SET TASK —
Reproduce everything from "Our current circumstances" down to "is the light?" in the essay on Vilnius and darkness below, word for word.

PASSAGE SHOWN —

The facades of the buildings in Vilnius, Lithuania, are captivating, with peeling paint and doors covered in colorful bursts of blue, pink, green, and golden yellow and bricks crumbling where the building and sidewalk meet and graffiti scattered all over the ancient architecture. When I visited for the first time last summer, it looked to me like a movie set, like Hollywood’s impression of what an old Eastern European, former USSR city should look like.

My friend and I were staying on a busy street in the north part of town, in an apartment with high ceilings, tall doors, and antique remnants. Our front door, old, with peeling blue paint, was right off the bus and trolley line. Each time we returned from our adventures and opened that old door, we stepped into the dark entryway, through the small foyer, 15 feet into the building, and climbed to the third step before the light came on. The air was thick and cold, musty from an aged layer of dust and grime.

Walking through the blue door and into darkness, waving our hands for the few seconds it took the motion sensor to detect us and switch on the light, felt like it took minutes, hours even. This brief moment of doubt – doubt that maybe this time the light wouldn’t work, that maybe this time someone would be hiding in the darkness, that maybe we’d never find our way—began to feel like despair.

Our current circumstances make me recall the experience.

The nation is vastly divided, and there is great sorrow all around us: the sorrow of loss following natural disaster, the sorrow over hate of the marginalized, the sorrow of war ravaging the Middle East, the sorrow of political turmoil, the sorrow of sickness and death and failure. In many ways, no days have felt darker than these.

Where is the light?

In this waiting, I think of this poem from the beloved Rainer Maria Rilke:

You, darkness, of whom I am born–

I love you more than the flame
that limits the world
to the circle it illuminates
and excludes all the rest.

But the dark embraces everything:
shapes and shadows, creatures and me,
people, nations–just as they are.

It lets me imagine
a great presence stirring beside me.

I believe in the night.

Embracing the darkness is a common theme in the winter months. In “Advent Begins in the Dark,” Fleming Rutledge calls it “taking a fearless inventory of the darkness.” What does it mean to embrace the darkness, to live in the darkness, to take an inventory of the darkness?

RECORDS —
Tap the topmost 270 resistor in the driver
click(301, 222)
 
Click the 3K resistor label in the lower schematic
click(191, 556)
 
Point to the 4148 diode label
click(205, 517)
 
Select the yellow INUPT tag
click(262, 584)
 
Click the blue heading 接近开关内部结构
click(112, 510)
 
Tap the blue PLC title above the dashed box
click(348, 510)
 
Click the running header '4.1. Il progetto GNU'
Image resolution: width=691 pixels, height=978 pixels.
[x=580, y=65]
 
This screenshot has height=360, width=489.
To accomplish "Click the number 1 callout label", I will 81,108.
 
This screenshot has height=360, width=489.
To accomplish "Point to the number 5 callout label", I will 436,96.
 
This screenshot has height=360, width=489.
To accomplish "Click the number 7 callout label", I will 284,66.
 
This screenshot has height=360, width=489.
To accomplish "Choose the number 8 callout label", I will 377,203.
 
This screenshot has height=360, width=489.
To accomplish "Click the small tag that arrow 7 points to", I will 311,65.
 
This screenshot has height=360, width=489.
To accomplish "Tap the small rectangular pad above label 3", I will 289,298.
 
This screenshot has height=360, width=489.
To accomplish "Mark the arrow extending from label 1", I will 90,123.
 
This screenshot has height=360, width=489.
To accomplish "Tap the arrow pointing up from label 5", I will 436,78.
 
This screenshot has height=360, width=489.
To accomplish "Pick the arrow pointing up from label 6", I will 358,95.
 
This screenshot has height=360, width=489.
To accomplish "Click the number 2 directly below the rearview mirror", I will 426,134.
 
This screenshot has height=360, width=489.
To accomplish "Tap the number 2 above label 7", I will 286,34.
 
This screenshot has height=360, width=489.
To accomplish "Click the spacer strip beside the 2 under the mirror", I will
...
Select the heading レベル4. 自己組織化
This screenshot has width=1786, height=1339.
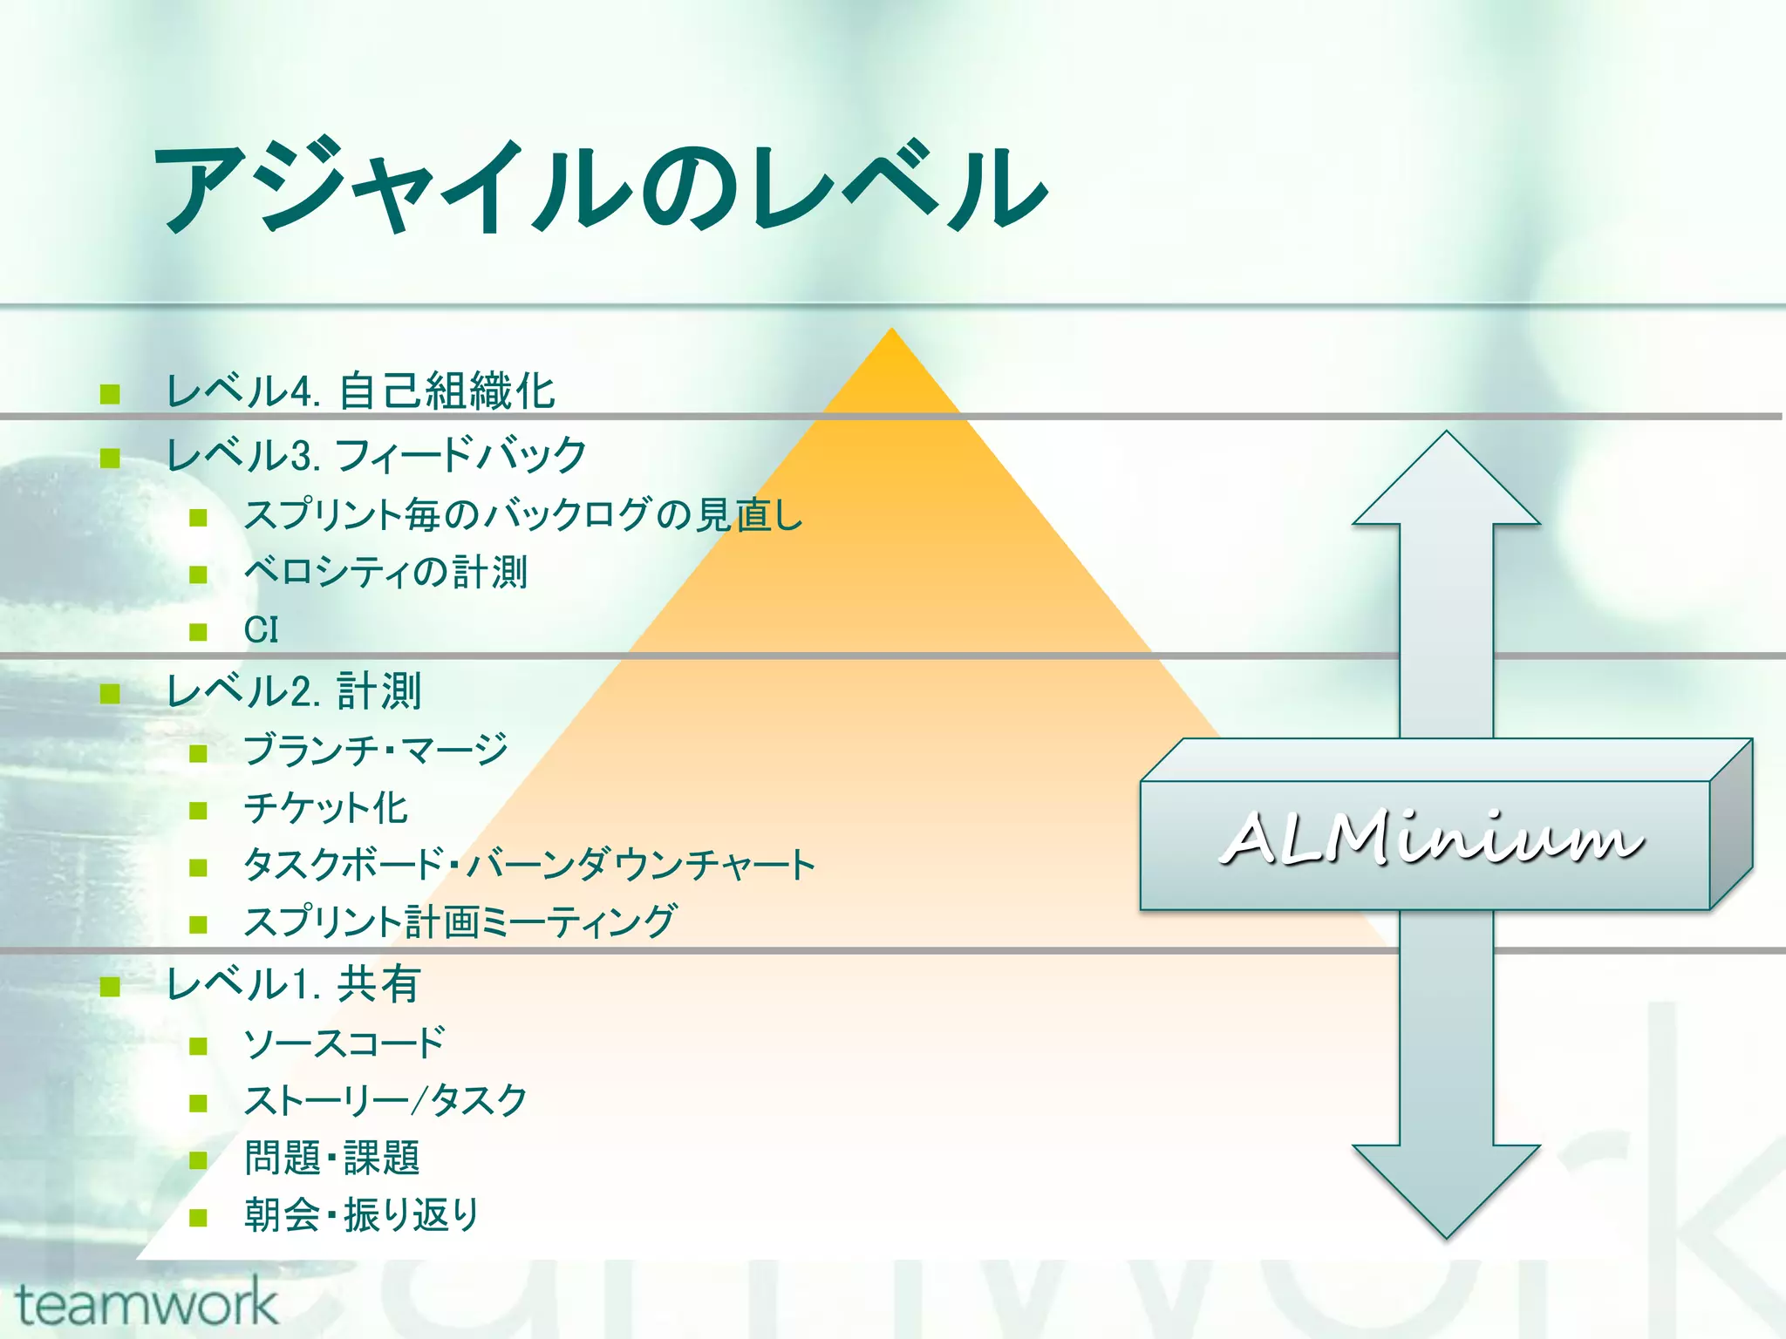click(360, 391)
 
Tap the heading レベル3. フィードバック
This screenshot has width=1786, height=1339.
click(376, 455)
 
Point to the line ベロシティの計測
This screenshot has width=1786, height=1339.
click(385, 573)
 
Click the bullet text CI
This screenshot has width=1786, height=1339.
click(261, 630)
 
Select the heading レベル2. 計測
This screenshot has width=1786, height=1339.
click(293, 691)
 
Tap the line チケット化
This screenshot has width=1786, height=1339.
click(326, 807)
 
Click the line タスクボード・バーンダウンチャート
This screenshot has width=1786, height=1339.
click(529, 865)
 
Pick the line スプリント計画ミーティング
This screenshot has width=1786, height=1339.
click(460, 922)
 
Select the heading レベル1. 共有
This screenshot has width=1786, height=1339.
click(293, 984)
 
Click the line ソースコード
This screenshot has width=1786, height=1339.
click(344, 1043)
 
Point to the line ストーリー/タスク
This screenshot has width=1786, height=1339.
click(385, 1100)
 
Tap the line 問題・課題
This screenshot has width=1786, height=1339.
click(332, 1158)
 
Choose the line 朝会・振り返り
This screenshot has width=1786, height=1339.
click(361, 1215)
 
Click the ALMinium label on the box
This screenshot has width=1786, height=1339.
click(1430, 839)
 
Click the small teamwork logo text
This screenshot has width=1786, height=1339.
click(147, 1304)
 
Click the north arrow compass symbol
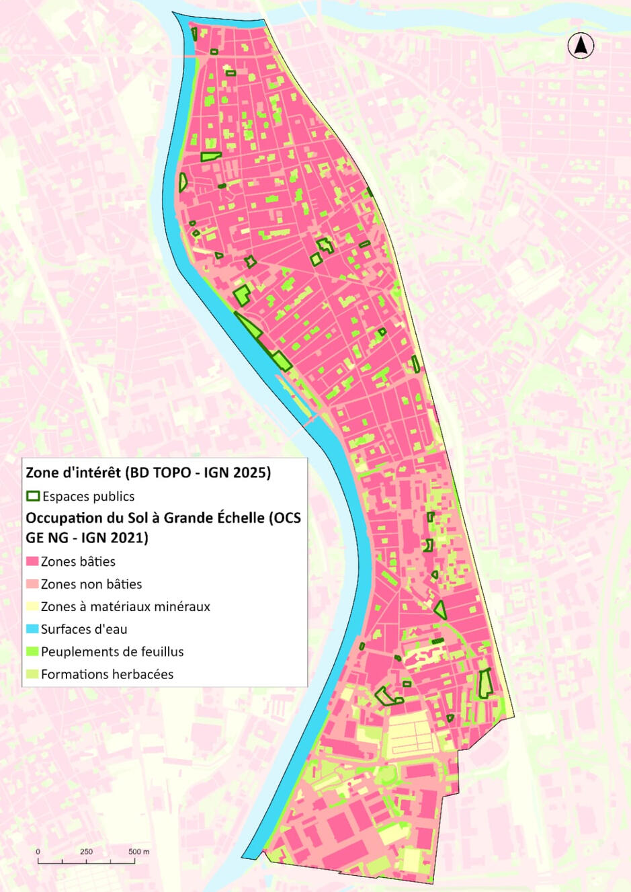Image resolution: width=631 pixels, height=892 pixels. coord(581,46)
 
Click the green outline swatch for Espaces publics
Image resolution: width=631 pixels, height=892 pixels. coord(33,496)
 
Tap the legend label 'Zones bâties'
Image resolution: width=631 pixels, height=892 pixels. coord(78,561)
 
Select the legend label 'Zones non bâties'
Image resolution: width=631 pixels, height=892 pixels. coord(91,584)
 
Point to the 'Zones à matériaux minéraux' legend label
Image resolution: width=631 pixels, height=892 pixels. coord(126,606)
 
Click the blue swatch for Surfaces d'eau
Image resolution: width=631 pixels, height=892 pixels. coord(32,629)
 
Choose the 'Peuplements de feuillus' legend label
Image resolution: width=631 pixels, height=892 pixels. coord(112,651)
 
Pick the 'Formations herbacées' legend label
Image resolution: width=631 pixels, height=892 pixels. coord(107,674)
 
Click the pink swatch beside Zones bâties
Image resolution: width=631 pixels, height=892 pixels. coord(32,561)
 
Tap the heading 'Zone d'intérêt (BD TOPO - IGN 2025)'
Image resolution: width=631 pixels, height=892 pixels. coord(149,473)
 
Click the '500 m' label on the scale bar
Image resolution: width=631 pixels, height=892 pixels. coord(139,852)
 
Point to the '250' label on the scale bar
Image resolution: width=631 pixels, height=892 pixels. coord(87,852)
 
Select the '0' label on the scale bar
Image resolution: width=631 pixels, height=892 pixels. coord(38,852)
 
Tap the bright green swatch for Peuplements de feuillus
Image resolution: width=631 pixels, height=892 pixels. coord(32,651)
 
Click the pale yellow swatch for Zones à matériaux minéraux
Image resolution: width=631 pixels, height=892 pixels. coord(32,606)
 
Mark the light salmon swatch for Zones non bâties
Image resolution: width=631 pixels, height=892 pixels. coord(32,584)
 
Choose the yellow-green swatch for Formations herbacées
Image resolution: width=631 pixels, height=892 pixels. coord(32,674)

PROBLEM SOLUTION —
Our current circumstances make me recall the experience.

The nation is vastly divided, and there is great sorrow all around us: the sorrow of loss following natural disaster, the sorrow over hate of the marginalized, the sorrow of war ravaging the Middle East, the sorrow of political turmoil, the sorrow of sickness and death and failure. In many ways, no days have felt darker than these.

Where is the light?